Regional panel and factors

\[\Lambda_\mu \sim \mathcal{N}(0, 0.5) \quad [K]\]

\[\Lambda_\sigma \sim \text{HalfNormal}(0.2) \quad [K]\]

\[\Lambda_{r,k} \sim \mathcal{N}(\Lambda_{\mu,k}, \Lambda_{\sigma,k}) \quad [R \times K]\]

\[\sigma_{\text{exog}} \sim \text{HalfNormal}(0.2) \quad [K]\]

\[F_{t,k}^{\text{obs}} \sim \mathcal{N}(F_{t,k}, \sigma_{\text{exog},k})\]

\[\phi_f \sim \mathcal{N}(0.7, 0.1) \quad [K]\]

\[\sigma_f \sim \text{HalfNormal}(0.1) \quad [K]\]

Macro indicators

\[\Gamma_\mu \sim \mathcal{N}(0, 0.5) \quad [M]\]

\[\Gamma_\sigma \sim \text{HalfNormal}(0.15) \quad [M]\]

\[\Gamma_{r,m} \sim \mathcal{N}(\Gamma_{\mu,m}, \Gamma_{\sigma,m}) \quad [R \times M]\]

Bridge signal loadings

\[\delta_\mu \sim \mathcal{N}(0, 0.3)\]

\[\delta_\sigma \sim \text{HalfNormal}(0.15)\]

\[\delta_r \sim \mathcal{N}(\delta_\mu, \delta_\sigma) \quad [R]\]

Weights and degrees of freedom

\[w \sim \mathcal{N}(1/R, 0.01) \quad [R]\]

\[\nu_{\text{UK}} \sim \text{Gamma}(6, 1)\]

\[\nu_{\text{A}} \sim \text{Gamma}(3, 0.5)\]

Growth

\[\sigma_\varepsilon \sim \text{HalfNormal}(0.1) \quad [R]\]

\[\sigma_{\text{A}} \sim \text{HalfNormal}(0.2) \quad [R]\]

\[\phi_r \sim \mathcal{N}(0.5, 0.15) \quad [R]\]

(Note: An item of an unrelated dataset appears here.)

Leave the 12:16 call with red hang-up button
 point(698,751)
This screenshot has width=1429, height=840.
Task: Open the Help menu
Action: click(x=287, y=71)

\[\sigma_{\text{UK}} \sim \text{HalfNormal}(0.01)\]

Parameters

Parameter Shape
\(\Lambda_\mu\) \(K\)
\(\Lambda_\sigma\) \(K\)
\(\Lambda\) \(R \times K\)
\(\Gamma_\mu\) \(M\)
\(\Gamma_\sigma\) \(M\)
\(\Gamma\) \(R \times M\)
\(\delta_\mu\) \(1\)
\(\delta_\sigma\) \(1\)
\(\delta_r\) \(R\)
\(\phi_f\) \(K\)
\(\sigma_f\) \(K\)
\(F\) \(T \times K\)
\(\sigma_{\text{exog}}\) \(K\)
\(\phi_r\) \(R\)
\(\sigma_\varepsilon\) \(R\)
\(y_r\) \(T \times R\)
\(w\) \(R\)
\(\sigma_{\text{UK}}\) \(1\)
\(\sigma_{\text{A}}\) \(R\)
\(\nu_{\text{UK}}\) \(1\)
\(\nu_{\text{A}}\) \(1\)

Total: \(5K + 2M + RK + RM + TK + TR + 5R + 5\)

Model solution

Prior to estimating the Bayesian model, an XGBoost model is trained on annually-aggregated regional indicators and macro variables to predict annual regional growth. These annual predictions are disaggregated to quarterly frequency using a MIDAS bridge equation, producing the bridge signal \(\mathbf{s}_t\). The Bayesian state-space model is then estimated using PyMC and pytensor via ADVI (Automatic Differentiation Variational Inference).